Hi Yaniv, This is for a single-stack IPv6 cluster, but the ceph configuration generated by OCS does not seem to be IPv6-enabled (missing the "ms bind ipv6 = true" config parameter in the ceph conf file (pasted above). As for the invalid pg command being issued (see logs), I have no idea but it could also be related to IPv6. so to answer your questions: * this is for IPv6 * severity: OCS 4.3 is unusable with an IPv6 clusterNetwork
(In reply to Boris Deschenes from comment #3) > Hi Yaniv, > > This is for a single-stack IPv6 cluster, but the ceph configuration > generated by OCS does not seem to be IPv6-enabled (missing the "ms bind ipv6 > = true" config parameter in the ceph conf file (pasted above).
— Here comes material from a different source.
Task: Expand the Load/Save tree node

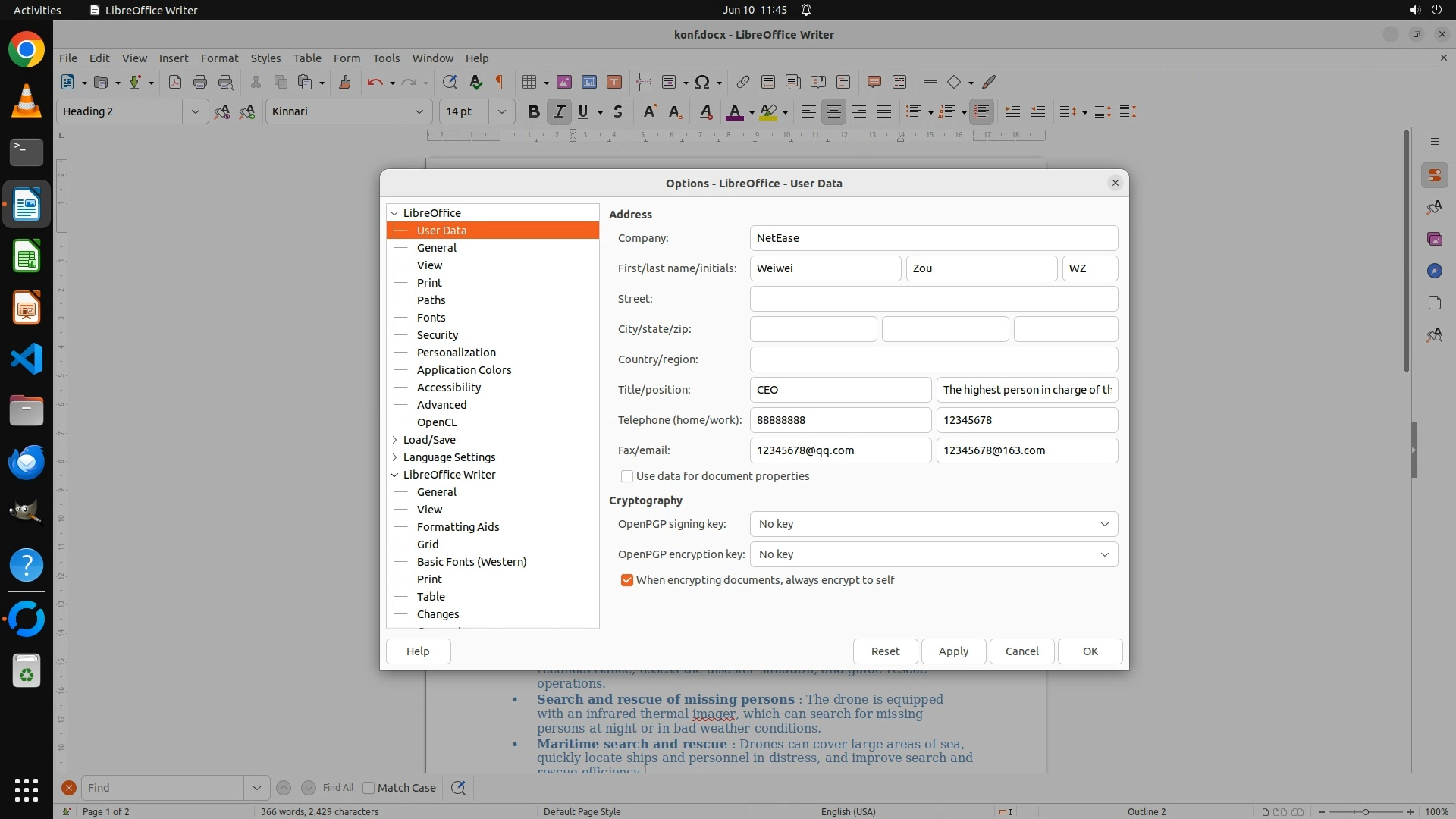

As for the > invalid pg command being issued (see logs), I have no idea but it could also > be related to IPv6. > > so to answer your questions: > * this is for IPv6 > * severity: OCS 4.3 is unusable with an IPv6 clusterNetwork Severity is still not set. I'm happy that you've tested, but IPv6 is indeed not supported for OCS (yet). It'd be great if you can gather the logs (via the ocs must-gather utility as well as OCP) to ensure we are actually listening on IPv6 addresses. I'm really unsure if we do...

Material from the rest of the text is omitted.